*Task requirements*
Among the lines below, keep only those from the one containing "The width and height of the screenshot is (720, 1280)." through the one containing "Given: Switch to the AWAY tab", and reproduce them exactly.

*Provided entries*
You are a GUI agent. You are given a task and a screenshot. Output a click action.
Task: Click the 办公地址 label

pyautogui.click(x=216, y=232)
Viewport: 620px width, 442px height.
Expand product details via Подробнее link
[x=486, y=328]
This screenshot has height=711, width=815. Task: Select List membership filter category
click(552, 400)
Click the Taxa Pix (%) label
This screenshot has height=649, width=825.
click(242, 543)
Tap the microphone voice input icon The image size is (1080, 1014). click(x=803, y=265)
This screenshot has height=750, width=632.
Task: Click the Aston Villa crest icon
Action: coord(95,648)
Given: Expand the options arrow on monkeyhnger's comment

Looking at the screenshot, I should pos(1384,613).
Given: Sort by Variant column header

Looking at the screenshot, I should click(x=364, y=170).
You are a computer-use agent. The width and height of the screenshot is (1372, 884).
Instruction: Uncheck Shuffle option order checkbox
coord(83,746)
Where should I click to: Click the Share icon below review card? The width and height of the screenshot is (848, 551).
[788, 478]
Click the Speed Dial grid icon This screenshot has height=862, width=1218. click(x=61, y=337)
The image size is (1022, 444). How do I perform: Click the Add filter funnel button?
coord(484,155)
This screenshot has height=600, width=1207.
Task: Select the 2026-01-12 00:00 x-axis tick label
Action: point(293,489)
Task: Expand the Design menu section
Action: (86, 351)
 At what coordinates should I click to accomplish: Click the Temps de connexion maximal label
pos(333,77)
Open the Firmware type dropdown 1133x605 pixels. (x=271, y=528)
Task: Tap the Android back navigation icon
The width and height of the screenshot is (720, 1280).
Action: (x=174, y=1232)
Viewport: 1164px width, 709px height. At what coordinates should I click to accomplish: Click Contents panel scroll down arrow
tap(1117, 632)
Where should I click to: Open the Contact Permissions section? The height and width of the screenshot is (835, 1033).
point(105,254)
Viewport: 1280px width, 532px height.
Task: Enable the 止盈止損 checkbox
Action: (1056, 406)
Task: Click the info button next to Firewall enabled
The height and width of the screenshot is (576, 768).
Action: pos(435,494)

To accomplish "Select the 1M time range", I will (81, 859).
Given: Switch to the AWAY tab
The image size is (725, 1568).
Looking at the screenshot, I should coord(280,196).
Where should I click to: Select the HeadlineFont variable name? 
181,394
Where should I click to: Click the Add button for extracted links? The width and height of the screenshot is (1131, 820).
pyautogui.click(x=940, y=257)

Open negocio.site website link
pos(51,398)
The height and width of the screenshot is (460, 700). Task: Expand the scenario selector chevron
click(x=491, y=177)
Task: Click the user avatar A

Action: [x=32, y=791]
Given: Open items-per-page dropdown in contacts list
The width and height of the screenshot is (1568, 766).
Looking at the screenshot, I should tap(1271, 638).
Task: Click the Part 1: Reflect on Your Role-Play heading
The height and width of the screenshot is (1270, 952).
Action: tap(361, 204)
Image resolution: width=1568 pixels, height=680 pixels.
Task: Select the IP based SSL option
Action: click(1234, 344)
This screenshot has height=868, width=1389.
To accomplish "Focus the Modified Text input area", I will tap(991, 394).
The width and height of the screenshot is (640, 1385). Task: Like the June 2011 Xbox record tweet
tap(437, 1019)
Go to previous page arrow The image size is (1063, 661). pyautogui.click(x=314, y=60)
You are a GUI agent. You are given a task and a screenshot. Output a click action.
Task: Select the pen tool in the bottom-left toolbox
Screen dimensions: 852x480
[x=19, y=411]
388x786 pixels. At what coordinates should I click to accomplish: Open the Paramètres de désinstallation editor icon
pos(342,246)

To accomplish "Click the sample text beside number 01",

*Your solution*
The width and height of the screenshot is (720, 1280).
Action: (x=174, y=1232)
Viewport: 1164px width, 709px height. At what coordinates should I click to accomplish: Click Contents panel scroll down arrow
tap(1117, 632)
Where should I click to: Open the Contact Permissions section? The height and width of the screenshot is (835, 1033).
point(105,254)
Viewport: 1280px width, 532px height.
Task: Enable the 止盈止損 checkbox
Action: (1056, 406)
Task: Click the info button next to Firewall enabled
The height and width of the screenshot is (576, 768).
Action: pos(435,494)

To accomplish "Select the 1M time range", I will (81, 859).
Given: Switch to the AWAY tab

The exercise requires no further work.